● **Aim of the exercise**
Rewrite the records below, replacing "selected" with "highlighted" and leaving everything else unchanged. Omit the pictures from your answer.

** Begin **

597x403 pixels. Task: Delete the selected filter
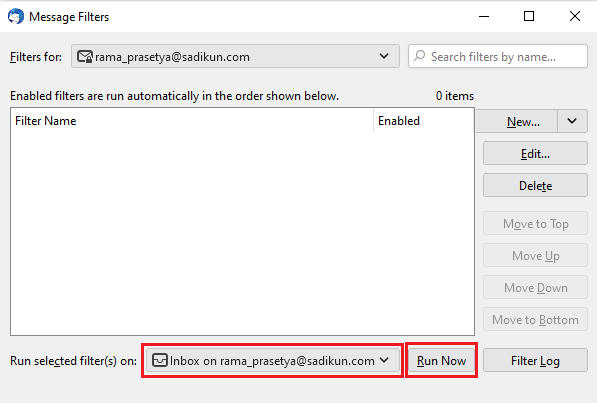535,186
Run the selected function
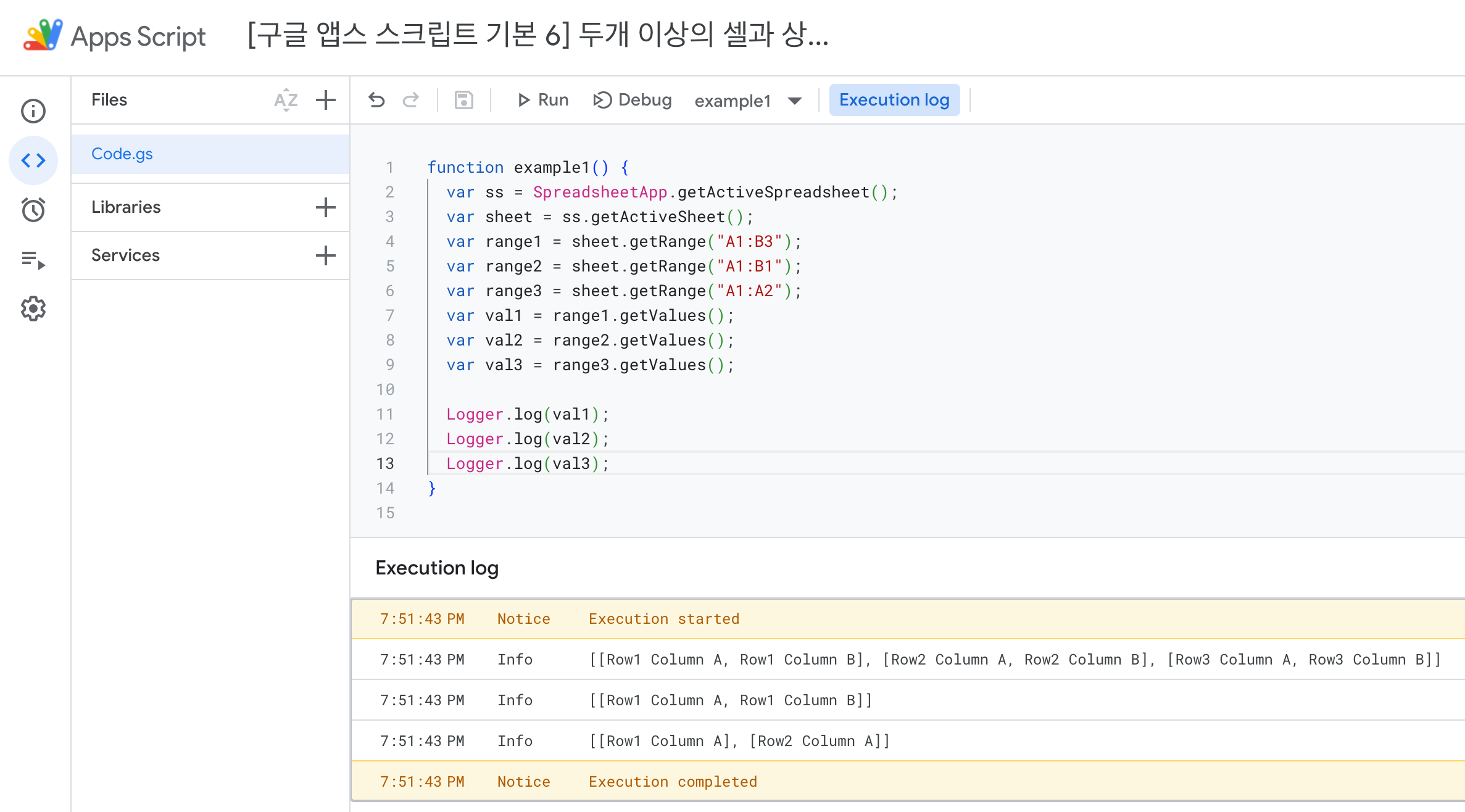1465x812 pixels. (x=542, y=100)
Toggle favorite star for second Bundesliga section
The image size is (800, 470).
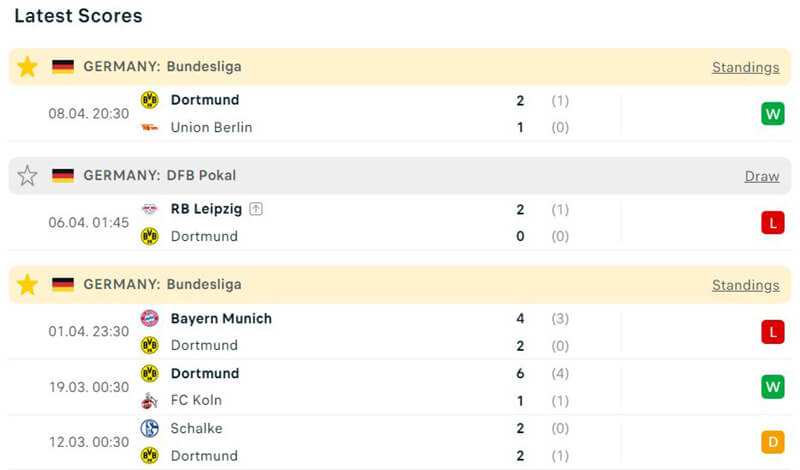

** End **

● **Output for this exercise**
597x403 pixels. Task: Delete the highlighted filter
535,186
Run the highlighted function
1465x812 pixels. (x=542, y=100)
Toggle favorite star for second Bundesliga section
The image size is (800, 470).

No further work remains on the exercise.